A brand new experience in a brand new building: The World Wrestling Federation comes to the Newmarket Recreation Complex in May, 1986. |
Going out to things was new for me. At age 12, I don't think I'd been to a rock concert. I wasn't into sports. This wrestling thing was new. But the World Wrestling Federation, just weeks after WrestleMania 2 had been broadcast into arenas around the continent on closed-circuit television, was coming to my little town and I wasn't about to pass up this opportunity to hop on the bandwagon. Even if it was a 'C' show on the WWF's tour, it was live.
Zach, Zach's dad and I went through the ticket-takers and onto the concrete floor, to a scene I'll never forget.
People everywhere. Popcorn on the floor. Chairs, mostly in rows, some scattered. Music from the recently-released Wrestling Album played over the public address speakers. Rising like a glowing island in the middle of the floor was a wrestling ring.

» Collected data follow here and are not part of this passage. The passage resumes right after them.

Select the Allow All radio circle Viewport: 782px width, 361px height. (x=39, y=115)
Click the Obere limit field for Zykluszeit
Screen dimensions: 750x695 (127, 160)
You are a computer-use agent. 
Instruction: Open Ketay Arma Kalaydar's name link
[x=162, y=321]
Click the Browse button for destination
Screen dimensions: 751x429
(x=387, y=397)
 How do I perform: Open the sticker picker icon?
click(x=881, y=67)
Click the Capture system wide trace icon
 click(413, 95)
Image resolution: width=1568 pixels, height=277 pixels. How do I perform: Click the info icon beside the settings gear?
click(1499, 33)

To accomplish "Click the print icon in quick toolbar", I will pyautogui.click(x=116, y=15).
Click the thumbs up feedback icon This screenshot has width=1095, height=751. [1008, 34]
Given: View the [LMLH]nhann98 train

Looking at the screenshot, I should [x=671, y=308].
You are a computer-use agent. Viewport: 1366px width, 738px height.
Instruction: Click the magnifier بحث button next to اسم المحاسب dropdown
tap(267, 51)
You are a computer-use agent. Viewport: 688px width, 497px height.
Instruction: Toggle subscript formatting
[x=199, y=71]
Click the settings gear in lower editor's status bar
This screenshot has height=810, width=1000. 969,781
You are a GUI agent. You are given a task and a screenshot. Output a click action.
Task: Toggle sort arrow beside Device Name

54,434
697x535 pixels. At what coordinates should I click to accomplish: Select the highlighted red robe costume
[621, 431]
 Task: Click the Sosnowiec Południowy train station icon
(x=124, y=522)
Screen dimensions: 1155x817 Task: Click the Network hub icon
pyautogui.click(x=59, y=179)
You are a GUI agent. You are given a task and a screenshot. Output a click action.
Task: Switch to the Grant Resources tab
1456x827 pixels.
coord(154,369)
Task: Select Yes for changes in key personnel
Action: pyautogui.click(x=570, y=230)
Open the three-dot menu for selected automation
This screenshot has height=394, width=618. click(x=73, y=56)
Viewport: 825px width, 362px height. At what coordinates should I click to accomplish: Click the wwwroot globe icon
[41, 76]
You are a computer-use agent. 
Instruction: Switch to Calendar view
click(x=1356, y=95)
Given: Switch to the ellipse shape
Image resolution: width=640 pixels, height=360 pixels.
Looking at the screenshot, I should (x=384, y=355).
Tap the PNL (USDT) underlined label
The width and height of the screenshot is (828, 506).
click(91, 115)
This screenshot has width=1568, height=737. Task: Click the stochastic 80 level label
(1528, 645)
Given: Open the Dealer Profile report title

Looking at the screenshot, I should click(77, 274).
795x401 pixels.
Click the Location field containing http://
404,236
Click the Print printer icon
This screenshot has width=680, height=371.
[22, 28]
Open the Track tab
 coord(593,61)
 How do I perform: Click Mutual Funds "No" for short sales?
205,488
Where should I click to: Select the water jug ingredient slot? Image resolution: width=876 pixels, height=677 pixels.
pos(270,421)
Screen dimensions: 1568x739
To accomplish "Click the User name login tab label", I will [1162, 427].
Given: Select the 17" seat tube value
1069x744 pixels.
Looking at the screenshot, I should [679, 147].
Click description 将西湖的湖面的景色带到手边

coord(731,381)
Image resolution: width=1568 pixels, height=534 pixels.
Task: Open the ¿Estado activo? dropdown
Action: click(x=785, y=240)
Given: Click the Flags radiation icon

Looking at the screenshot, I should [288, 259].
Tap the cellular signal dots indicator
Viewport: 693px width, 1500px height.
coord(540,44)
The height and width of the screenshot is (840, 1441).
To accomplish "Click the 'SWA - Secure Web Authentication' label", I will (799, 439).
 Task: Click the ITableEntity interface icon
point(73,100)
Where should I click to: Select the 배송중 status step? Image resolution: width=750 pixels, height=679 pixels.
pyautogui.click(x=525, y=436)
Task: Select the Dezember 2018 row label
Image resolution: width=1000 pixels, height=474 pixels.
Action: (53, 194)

The wrestling rings I'd been seeing on television were, to a casual viewer, entirely uniform: three ring ropes, colored red, white and blue from top to bottom; four blue ring posts; dark blue turnbuckle pads with the WWF block logo embroidered in gold; and a grey or light blue canvas.
The view from our seats. This is actually a shot from about a WWF TV taping a month earlier in Brantford, Ontario, but it approximates where I was seated, and this is the same ring we saw. |
The first thing Zach and I thought when we saw this ring: it's...so....small! After having seen pictures from the WrestleMania 2 battle royal with the football players, one would expect the ring to have been enormous. This looked tiny. And the ring posts were different -- two whites ones, a blue one and a red one. This did not have the slick, high-gloss feel of WWF TV.
"Smell that?" asked Zach's dad as we found some seats toward the back of the ringside area. "That's marijuana."
Oh. Okay. Lots of regular cigarette smoke, of course. This was 1986. Beer? Probably.
All in all, a rock and roll atmosphere but instead of a stage, it was a wrestling ring.